As part of the planning process, in fall 2016, the Höweler+Yoon firm worked with UVA’s Office of the Architect and a team comprising Mabel O. Wilson, a UVA School of Architecture alumna and a professor of architecture and African American studies at Columbia University; Frank Dukes, co-founder of University & Community Action for Racial Equity and past director of the Institute for Environmental Negotiation in the UVA School of Architecture; and Gregg Bleam, a landscape architect who taught at UVA and worked in and around the Grounds for about 30 years. Artist Eto Otitigbe from Brooklyn, New York, designed the artwork of the exterior wall that depicts the eyes of Isabella Gibbons, a former enslaved cook who became a local schoolteacher.
The design team held several meetings, leading discussions with UVA and community members, asking them what they wanted to see in a memorial.
Construction concluded early in 2020, but the dedication was delayed due to the COVID pandemic until the following year. The ceremony was held virtually and in person with social distancing.
Audience members at Sunday’s documentary screening noted how powerful it was to see the film.

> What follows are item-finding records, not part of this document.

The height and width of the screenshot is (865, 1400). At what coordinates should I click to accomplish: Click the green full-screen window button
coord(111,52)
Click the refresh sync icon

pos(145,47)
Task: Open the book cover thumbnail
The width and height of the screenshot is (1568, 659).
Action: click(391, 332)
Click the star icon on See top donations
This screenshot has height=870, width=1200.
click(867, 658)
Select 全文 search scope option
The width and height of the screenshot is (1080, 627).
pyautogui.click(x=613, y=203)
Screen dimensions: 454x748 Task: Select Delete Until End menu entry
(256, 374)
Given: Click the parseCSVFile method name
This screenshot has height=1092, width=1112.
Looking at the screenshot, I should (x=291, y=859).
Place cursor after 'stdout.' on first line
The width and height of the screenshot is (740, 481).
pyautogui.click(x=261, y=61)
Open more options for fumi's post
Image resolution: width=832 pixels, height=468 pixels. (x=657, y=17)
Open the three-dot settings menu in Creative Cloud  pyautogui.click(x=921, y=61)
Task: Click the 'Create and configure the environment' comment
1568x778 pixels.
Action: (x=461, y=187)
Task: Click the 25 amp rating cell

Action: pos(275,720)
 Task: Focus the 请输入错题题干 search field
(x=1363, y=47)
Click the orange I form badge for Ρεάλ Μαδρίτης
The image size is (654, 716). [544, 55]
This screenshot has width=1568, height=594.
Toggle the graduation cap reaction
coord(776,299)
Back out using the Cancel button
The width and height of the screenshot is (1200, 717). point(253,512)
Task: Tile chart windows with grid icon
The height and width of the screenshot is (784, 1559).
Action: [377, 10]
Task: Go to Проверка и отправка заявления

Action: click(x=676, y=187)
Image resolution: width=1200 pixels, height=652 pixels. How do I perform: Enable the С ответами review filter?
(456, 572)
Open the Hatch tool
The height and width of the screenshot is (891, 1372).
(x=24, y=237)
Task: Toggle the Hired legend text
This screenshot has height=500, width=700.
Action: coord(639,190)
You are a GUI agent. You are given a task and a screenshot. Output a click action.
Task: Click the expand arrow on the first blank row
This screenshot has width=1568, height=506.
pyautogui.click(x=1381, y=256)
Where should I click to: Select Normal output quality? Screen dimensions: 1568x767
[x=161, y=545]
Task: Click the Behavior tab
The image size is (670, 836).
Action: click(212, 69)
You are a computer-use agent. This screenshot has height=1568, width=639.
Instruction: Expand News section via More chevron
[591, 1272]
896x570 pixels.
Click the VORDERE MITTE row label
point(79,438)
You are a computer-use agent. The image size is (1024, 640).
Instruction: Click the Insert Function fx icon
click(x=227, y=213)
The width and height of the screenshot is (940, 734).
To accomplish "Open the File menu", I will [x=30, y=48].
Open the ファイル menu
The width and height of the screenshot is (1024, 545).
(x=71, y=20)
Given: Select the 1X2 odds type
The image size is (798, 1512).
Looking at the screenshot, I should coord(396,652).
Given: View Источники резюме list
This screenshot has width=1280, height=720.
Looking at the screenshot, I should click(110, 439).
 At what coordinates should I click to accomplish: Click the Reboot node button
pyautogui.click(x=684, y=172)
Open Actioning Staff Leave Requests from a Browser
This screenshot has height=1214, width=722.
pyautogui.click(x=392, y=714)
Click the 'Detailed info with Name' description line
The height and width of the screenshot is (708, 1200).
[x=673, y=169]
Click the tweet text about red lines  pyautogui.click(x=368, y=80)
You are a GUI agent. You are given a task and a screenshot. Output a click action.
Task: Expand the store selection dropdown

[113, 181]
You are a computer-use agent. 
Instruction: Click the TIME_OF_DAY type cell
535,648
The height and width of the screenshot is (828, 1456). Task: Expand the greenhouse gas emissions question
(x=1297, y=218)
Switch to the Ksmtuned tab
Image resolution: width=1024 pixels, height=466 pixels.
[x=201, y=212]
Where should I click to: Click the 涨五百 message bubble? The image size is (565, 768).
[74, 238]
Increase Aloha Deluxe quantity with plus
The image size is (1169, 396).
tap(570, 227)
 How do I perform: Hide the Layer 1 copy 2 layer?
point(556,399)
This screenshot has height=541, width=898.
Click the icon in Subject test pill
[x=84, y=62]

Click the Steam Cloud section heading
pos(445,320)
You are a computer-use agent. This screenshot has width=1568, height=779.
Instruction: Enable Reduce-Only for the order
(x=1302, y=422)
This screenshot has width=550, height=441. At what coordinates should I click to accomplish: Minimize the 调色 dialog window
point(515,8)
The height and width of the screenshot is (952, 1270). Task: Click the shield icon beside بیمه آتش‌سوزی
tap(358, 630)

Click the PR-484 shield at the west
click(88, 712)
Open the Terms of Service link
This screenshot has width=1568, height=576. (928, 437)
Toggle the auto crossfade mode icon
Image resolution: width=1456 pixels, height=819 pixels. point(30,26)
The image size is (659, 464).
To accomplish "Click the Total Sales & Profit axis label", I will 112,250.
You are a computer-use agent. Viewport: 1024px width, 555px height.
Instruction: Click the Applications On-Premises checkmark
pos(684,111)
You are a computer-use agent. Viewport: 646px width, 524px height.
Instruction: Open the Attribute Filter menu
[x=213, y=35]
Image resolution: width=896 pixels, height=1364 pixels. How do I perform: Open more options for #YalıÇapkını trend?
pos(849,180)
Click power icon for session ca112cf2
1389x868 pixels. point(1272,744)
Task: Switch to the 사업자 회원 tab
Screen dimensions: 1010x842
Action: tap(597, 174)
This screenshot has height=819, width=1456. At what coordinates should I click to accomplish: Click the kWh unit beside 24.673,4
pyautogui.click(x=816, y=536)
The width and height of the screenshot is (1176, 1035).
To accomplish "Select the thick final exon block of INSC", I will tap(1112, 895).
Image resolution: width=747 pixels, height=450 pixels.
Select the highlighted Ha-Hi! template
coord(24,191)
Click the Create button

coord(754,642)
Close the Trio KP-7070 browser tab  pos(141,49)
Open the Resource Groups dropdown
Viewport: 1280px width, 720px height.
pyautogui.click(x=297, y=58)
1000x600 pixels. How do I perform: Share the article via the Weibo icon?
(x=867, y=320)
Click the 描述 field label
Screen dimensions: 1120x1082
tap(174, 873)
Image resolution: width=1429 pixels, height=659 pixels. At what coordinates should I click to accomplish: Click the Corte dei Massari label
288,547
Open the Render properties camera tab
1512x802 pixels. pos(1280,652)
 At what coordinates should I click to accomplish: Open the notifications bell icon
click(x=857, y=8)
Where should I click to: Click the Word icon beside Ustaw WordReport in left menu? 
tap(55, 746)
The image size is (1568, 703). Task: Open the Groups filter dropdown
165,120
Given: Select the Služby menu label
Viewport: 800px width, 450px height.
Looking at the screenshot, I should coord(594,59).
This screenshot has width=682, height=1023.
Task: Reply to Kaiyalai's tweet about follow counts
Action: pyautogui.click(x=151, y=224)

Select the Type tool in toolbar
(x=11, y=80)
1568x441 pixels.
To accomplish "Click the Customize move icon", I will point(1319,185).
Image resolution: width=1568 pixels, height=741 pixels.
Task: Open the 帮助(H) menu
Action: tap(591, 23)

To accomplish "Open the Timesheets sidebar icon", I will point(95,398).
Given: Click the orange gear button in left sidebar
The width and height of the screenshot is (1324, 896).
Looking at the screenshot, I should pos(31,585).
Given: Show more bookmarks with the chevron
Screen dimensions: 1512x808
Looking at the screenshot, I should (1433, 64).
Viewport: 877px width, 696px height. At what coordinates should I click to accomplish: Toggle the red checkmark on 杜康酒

Andrea Copeland, who serves on the Virginia Film Festival’s Diversity, Equity and Inclusion Committee, said she had watched the progress of the memorial being built, but the film brought home the hard work that went into its planning and design, including the community’s contributions.
Retired Rev. Carol Carruthers Sims remembered spending a lot of time on Grounds, as her grandfather was the UVA bursar in the mid-20th century. As a child, she often interacted with Black employees, until being discouraged by white adults, even though her mother was a civil rights advocate, she said. It was “very meaningful” to learn how much went into correcting UVA’s history, she said of the film.
The memorial itself has been the site of several gatherings, including a medical event in June 2020, “White Coats for Black Lives,” held to commemorate George Floyd and support the national movement for racial justice. Since then, the descendants’ committee also has met at the memorial as part of its meetings.
Prentice Brown, another audience member, said the existence of the memorial goes a long way toward changing the University’s reputation among the African American community.